If we look closely at the machine learning cycle, we can understand why most ML projects do not get through the final stage. Usually, an ML cycle has three stages – collecting data, training the model, and model deployment, where analysis of training and deployment results can result in another cycle of data collection and model training. The strategy essentially involves implementing corrections by looking into test data, which apparently will not yield results for untrained circumstances, hence defeating the goal of model robustness. This apart, difficulty in standardizing a workflow and scaling up AI models remains one another area, and the code-centric approach is notorious for being rigid for impending upgrades.

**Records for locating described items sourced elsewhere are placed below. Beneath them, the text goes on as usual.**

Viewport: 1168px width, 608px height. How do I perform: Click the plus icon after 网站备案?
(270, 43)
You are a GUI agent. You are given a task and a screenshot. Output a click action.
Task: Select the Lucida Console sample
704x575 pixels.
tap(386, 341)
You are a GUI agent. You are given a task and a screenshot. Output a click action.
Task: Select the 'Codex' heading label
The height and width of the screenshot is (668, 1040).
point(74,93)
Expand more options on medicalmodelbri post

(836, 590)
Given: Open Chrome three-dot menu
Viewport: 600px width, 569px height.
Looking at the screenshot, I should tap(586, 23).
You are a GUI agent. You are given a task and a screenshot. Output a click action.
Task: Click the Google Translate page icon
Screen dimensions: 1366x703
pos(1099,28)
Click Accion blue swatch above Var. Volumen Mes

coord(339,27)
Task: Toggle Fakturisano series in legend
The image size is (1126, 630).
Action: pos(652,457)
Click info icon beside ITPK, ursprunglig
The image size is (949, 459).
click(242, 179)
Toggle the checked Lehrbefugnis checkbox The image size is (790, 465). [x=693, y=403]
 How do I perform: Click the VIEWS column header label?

While we take so much pride in the novelty of AI models, the fact remains that it is still out of reach to many companies. The reasons are many of which accountability of AI models in fulfilling the model objectives remains the primary one. Reliability and accountability can be expected from the model only when the right data is fed to the model, and it forms a part of democratizing data management and thus democratizing AI. But lack of quality data is a perpetual problem in AI modeling and dissemination which a data-centric approach can solve to a great extent. Therefore, it is essential to get out of the black box model, designing the system with the data that the model requires for a wider application.